The heavy boom of a dynamite blast rolled across the fiat to the hills
that flung it back in a tardy echo like a spent ball of sound. A blob of
blue smoke curled out of a hole the size of a hogshead in a steep bank
overhung with alders. Outside, the wind caught the smoke and carried
streamers of it away to play with. A startled bluejay, on a limb high up
on the bank, lifted his slaty crest and teetered forward, clinging with
his toe nails to the branch while he scolded down at the men who had
scared him so. A rattle of clods and small rocks fell from their high
flight into the sweet air of a mountain sunset.
"Good execution, that was," Cash remarked, craning his neck toward the
hole. "If you're a mind to go on ahead and cook supper, I'll stay and
see if we opened up anything. Or you can stay, just as you please."
Dynamite smoke invariably made Bud's head ache splittingly. Cash was not
so susceptible. Bud chose the cooking, and went away down the flat, the
bluejay screaming insults after him. He was frying bacon when Cash came
in, a hatful of broken rock riding in the hollow of his arm.

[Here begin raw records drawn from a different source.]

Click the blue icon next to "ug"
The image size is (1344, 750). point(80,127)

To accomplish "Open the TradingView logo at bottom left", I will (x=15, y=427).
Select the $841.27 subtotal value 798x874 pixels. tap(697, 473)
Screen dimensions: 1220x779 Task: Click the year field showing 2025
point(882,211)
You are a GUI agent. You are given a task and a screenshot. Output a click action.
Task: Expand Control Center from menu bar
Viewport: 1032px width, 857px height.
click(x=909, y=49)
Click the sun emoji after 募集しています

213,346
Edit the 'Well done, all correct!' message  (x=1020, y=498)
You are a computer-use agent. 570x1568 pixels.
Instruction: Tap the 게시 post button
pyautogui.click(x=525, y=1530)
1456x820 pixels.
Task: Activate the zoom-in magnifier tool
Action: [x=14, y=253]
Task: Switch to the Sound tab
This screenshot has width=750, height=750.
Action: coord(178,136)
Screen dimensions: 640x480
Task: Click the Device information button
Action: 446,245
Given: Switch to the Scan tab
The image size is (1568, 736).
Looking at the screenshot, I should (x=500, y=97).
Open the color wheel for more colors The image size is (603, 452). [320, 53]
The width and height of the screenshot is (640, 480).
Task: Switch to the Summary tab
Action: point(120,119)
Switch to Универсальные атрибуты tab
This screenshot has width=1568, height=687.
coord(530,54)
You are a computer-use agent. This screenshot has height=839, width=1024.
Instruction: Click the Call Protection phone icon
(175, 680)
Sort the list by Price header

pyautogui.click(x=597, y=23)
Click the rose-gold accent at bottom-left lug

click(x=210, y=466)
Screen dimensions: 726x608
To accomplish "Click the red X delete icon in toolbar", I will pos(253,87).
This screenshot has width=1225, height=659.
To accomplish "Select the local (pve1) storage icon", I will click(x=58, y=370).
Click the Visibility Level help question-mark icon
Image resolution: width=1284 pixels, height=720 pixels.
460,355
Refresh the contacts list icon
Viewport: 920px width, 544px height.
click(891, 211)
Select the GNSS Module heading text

"Got something pretty good here, Bud--if she don't turn out like that
dang Burro Lode ledge. Look here. Best looking quartz we've struck yet.
What do you think of it?"
He dumped the rock out on the oilcloth behind the sugar can and directly
under the little square window through which the sun was pouring a
lavish yellow flood of light before it dropped behind the peak. Bud set
the bacon back where it would not burn, and bent over the table to look.